> **THE TASK**
Copy every line of the records below word for word, keeping their order and leaving nothing out.

> **DATA LISTING**
_ _ _ _ _ _ _

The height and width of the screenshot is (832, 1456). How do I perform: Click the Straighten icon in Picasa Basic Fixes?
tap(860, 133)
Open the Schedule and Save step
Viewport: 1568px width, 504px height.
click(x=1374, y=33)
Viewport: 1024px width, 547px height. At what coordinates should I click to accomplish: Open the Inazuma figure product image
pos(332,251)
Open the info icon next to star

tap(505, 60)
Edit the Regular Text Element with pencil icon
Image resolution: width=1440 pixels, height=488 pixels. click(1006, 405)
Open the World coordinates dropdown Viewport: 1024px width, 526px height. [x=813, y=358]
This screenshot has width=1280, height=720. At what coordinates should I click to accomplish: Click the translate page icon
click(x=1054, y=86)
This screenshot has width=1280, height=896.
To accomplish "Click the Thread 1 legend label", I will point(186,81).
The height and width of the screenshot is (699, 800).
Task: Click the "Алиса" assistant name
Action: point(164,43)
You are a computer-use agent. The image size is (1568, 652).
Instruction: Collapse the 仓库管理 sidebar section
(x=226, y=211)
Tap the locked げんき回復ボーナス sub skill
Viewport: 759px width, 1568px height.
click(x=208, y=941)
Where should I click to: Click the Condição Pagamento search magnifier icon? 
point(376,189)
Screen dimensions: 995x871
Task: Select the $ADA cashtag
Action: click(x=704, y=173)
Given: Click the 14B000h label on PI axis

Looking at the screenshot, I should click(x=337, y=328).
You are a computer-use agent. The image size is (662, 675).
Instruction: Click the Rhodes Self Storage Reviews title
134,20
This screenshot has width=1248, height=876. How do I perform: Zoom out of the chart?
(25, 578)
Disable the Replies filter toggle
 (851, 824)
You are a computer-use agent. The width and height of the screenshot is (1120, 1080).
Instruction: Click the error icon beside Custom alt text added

_ _ _ _ _ _ _

> **FINISHED TASK**
The height and width of the screenshot is (832, 1456). How do I perform: Click the Straighten icon in Picasa Basic Fixes?
tap(860, 133)
Open the Schedule and Save step
Viewport: 1568px width, 504px height.
click(x=1374, y=33)
Viewport: 1024px width, 547px height. At what coordinates should I click to accomplish: Open the Inazuma figure product image
pos(332,251)
Open the info icon next to star

tap(505, 60)
Edit the Regular Text Element with pencil icon
Image resolution: width=1440 pixels, height=488 pixels. click(1006, 405)
Open the World coordinates dropdown Viewport: 1024px width, 526px height. [x=813, y=358]
This screenshot has width=1280, height=720. At what coordinates should I click to accomplish: Click the translate page icon
click(x=1054, y=86)
This screenshot has width=1280, height=896.
To accomplish "Click the Thread 1 legend label", I will point(186,81).
The height and width of the screenshot is (699, 800).
Task: Click the "Алиса" assistant name
Action: point(164,43)
You are a computer-use agent. The image size is (1568, 652).
Instruction: Collapse the 仓库管理 sidebar section
(x=226, y=211)
Tap the locked げんき回復ボーナス sub skill
Viewport: 759px width, 1568px height.
click(x=208, y=941)
Where should I click to: Click the Condição Pagamento search magnifier icon? 
point(376,189)
Screen dimensions: 995x871
Task: Select the $ADA cashtag
Action: click(x=704, y=173)
Given: Click the 14B000h label on PI axis

Looking at the screenshot, I should click(x=337, y=328).
You are a computer-use agent. The image size is (662, 675).
Instruction: Click the Rhodes Self Storage Reviews title
134,20
This screenshot has width=1248, height=876. How do I perform: Zoom out of the chart?
(25, 578)
Disable the Replies filter toggle
 (851, 824)
You are a computer-use agent. The width and height of the screenshot is (1120, 1080).
Instruction: Click the error icon beside Custom alt text added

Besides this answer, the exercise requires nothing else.